If you have vowed to start a weight loss plan, you have mastered the first step. Planning your weight loss plan and actually sticking to it takes time, patience, motivation, and determination. Often times, people start a specific plan but don’t pull through to see the end results they desire. Learning how to personalize a special plan that will work for you is essential because everyone gets through their weight loss journey differently. Just two weeks of eating healthier can be a great start, get you on the right track, and help you adhere to a set routine. This will make it a lot easier to sail through the rest of the month or months, depending on how long you make your plan.
Making a weight loss plan takes preparation and some planning ahead. Not being prepared is an easy way to get off track and sabotage your plan. Plan your meals and snacks a week in advance so that you assure yourself you will be eating healthy meals that week. When getting groceries, only buy healthy foods so that when you come back from a long day at work, you open your refrigerator to only healthy foods. If you decide you want to eat out that day, look at the restaurant’s menu in advanced to scan for the healthier dishes.
Making rules for yourself is a great way to personalize your weight loss plan because these are YOUR rules— nobody else’s. These guidelines will help you stay committed and serves as a guide to follow each day. Make rules such as “no candy or sugar at all” or “do 50 crunches before bed each night”. Write these rules down and hang them where you can see them clearly. Following these rules will help you form a distinct habit and eventually, you won’t even have to look at the rules to be reminded. Once the habit forms you will be more likely to automatically follow your rules.
Tip: Tell your close friends your weight loss rules so that they can help support your plan and prevent you from letting go. This can be a great help because it can be hard to stick to a plan when you are distracted with friends.
Keep a Food Diary
Keeping a food diary is a great way to track your plan and help you stick to your plan each day. Write down everything you eat and drink so that you can look back without having to remember off the top of your head. Writing things down actually helps you stay committed and reminds you what you are trying to achieve.
Motivate yourself Daily
This is an important step because throughout this process, staying motivated is what keeps you going one day after another. To keep your eye on the prize, write a list of reasons why you want to lose weight and how you will feel once you get to where you want. Reading this list every morning will remind yourself why you are putting in all of this hard work. You have reasons why you started the plan in the first place.
Reward Yourself for Achievements
Rewarding yourself as you meet mini goals is a way of reminding yourself that your weight loss plan is worth it and that you can do it. Determine which mini goals you want to reward yourself for and figure out how you want to reward yourself for those goals.
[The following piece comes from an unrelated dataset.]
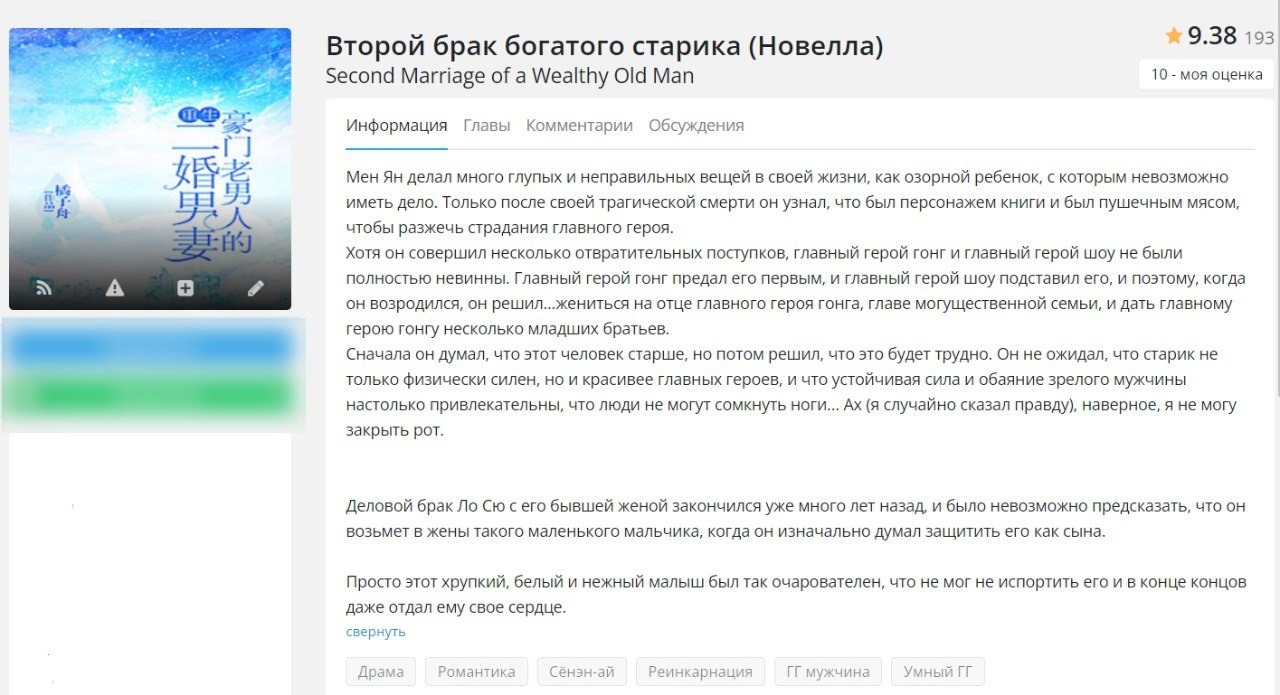Open the '10 - моя оценка' rating box
Image resolution: width=1280 pixels, height=695 pixels.
pos(1207,74)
Buying a small treat for yourself, whether it’s the pair of shoes you’ve wanted or just an afternoon outing is a great way to reward yourself.
Sticking to your plan 100% perfectly without any mistakes is unrealistic. Don’t expect to be perfect. If you fall off plan—which you will once or twice—don’t think it is the end of the world and that you should give up. If you allow room for a couple of mistakes, you will be amazed at how easy it is to get back on track. This step, for many people, seems to be the biggest hurdle. Don’t be that hard on yourself— you are human after all.